Bunyi pintu locker yang dihempaskan, membuat kami agak berhenti mengobrol, lalu nyaris bersamaan menoleh pada sumber suara. Barusan William yang sudah menutup pintu lockernya seperti itu, sebelum kemudian menatap tajam pada Harlan.
“Yang bener aja?!” serunya, tampak kesal.
Aku dan teman-temanku saling melirik, lalu kembali melanjutkan apa yang sedang kami lakukan, berpura-pura seolah kami tak sedang menguping.
“Sorry, Will” kata Harlan, tetap tenang mengganti kaos basket dengan kemejanya, ia tampak tak terpengaruh dengan kekesalan William.
“Tapi Lan, gua harus bersaing sama homo? Itu konyol!”

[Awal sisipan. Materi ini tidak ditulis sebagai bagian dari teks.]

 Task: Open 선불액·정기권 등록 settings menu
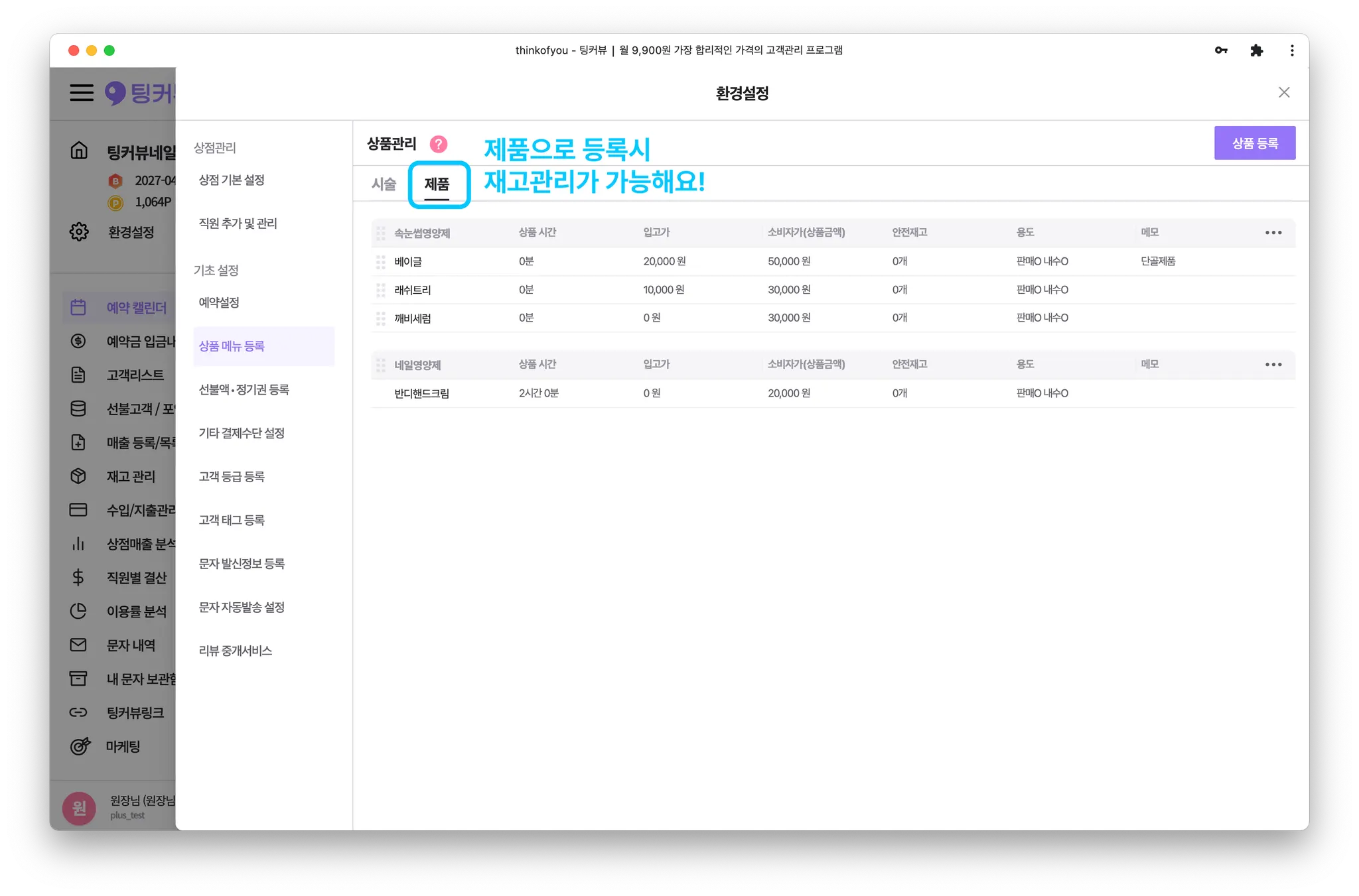244,389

Aku menghentikan sebentar tanganku yang sedang melepas sepatu basket ku begitu mendengar sebuah kata yang disebut oleh William. Ok, itu pasti ada hubungannya dengan Levi, tapi masalah apa?
“Will, jangan kayak bocah, ok?” kata Harlan akhirnya sambil balas memandang teman nya itu.

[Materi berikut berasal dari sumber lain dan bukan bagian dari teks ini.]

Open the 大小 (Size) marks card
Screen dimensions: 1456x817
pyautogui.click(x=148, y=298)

“Pokoknya gua gak mau tau. Gua mending gak usah jadi calon ketua senat kalo harus saingan sama dia… tapi, dia juga gak boleh jadi ketua senat, never!” sahut William keras kepala. Dengan angkuhnya dia juga berkacak pinggang.

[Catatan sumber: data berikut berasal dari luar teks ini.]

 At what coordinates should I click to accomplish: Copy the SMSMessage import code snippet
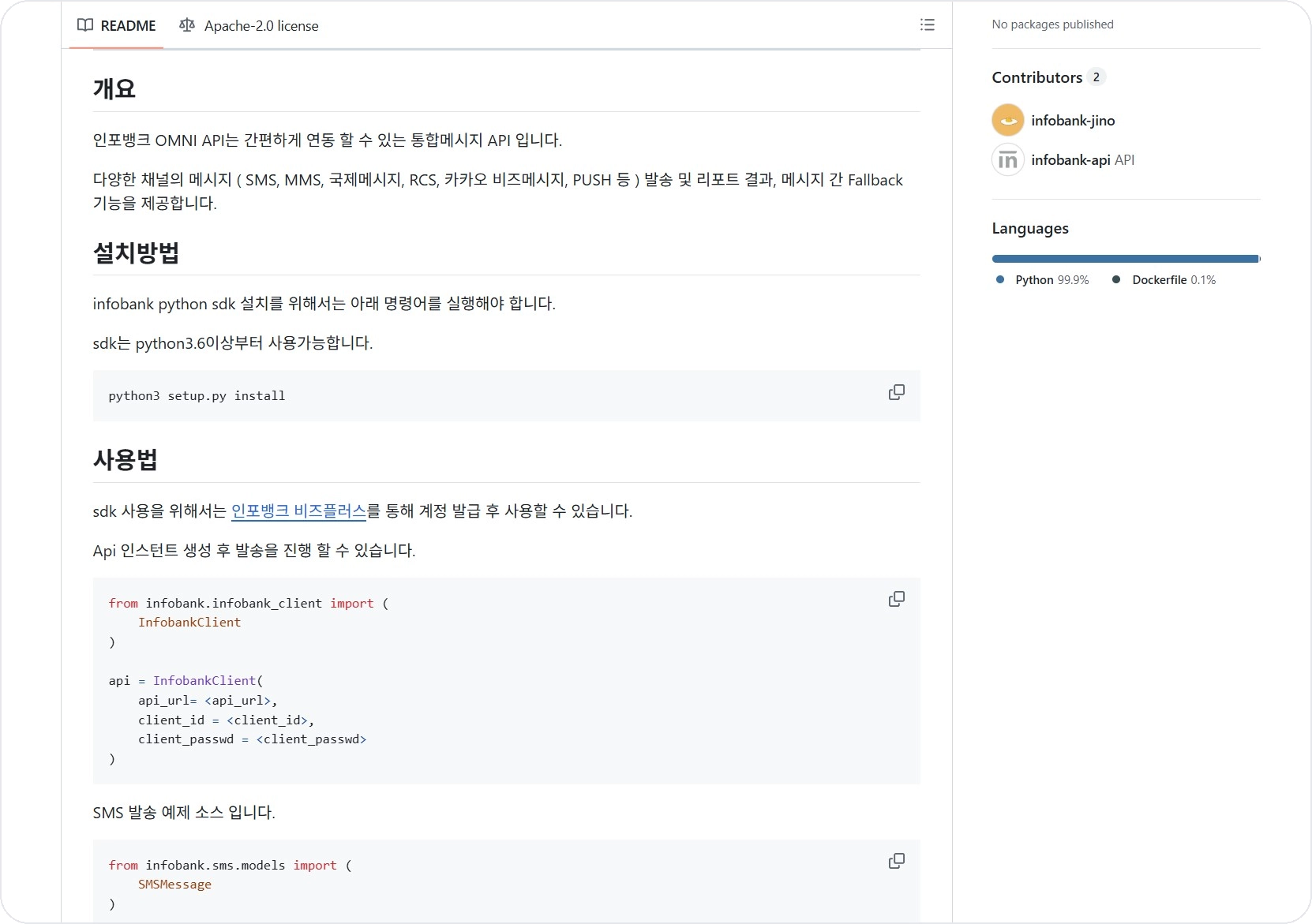pyautogui.click(x=896, y=861)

Well, sebenarnya dia kapten tim basket yang keren, dia juga orang yang cukup ramah karena dia mudah bergaul, tapi aku tak tau kalau dia bisa berubah jadi orang yang nampak arogan ketika dihadapkan dengan urusan senat.
Harlan mendecak pelan.
“Apa yang salah dengan Leviandra? Karena dia gay? Come on Will, dia juga manusia, dan semua orang tau kalo selama ini dia udah sering bikin bangga kampus kita, apa lagi?! He’s better”
William semakin mengernyitkan keningnya.
“Itu artinya, gua gak akan menang dari dia?!”
“Itu gimana voting dari anak-anak”
“Anjis” gerutu William, semakin kalut. “Gua gak mau, Lan, gua serius!”
Harlan menggelengkan kepalanya, masih tetap tenang.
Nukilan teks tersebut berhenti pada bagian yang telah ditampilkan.